Many Canadian communities, however, are not as fortunate as the Sunshine Coast and have seen their local newspapers erode or disappear entirely in the face of historic challenges that are industry-wide. Not the least of these is the migration of significant national and government advertising revenue to global behemoths like Facebook and Google.

In an effort to turn the tide, Canada’s newspapers have pulled together in an unprecedented way this year, jointly marking National Newspaper Week by inviting readers across the country to pledge their support for the industry. All that’s being asked is that readers sign the online pledge as a gesture of solidarity. The aim is to collect as many names as possible and send a message to big business and big government, reminding them that “newspaper journalism is critically important and essential in protecting the vibrant communities in which we live.”

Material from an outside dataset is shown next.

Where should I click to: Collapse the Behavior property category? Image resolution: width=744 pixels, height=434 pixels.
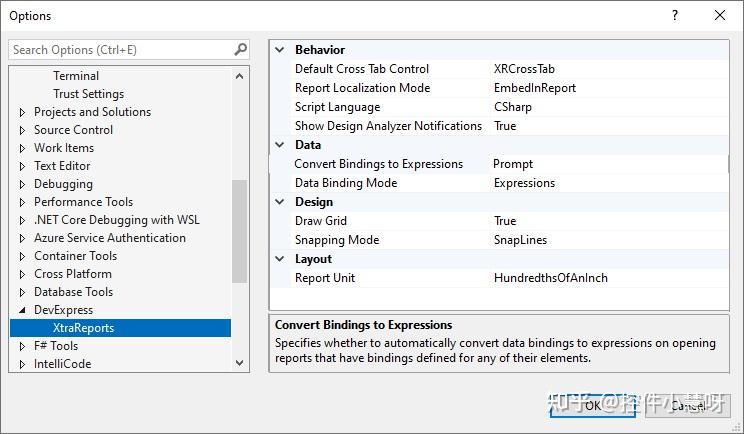(280, 50)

That might sound like hyperbolic language to describe fish wrap, but it does reflect an important truth that is easy for all of us to take for granted. Without sources of objective information on how our elected representatives and public systems perform, the citizen would be hard-pressed to draw intelligent conclusions and to separate rumour, spin and conjecture from reality. Newspapers may not always “keep the politicians honest,” but they do keep them, in all but the worst cases, from being absolutely dishonest.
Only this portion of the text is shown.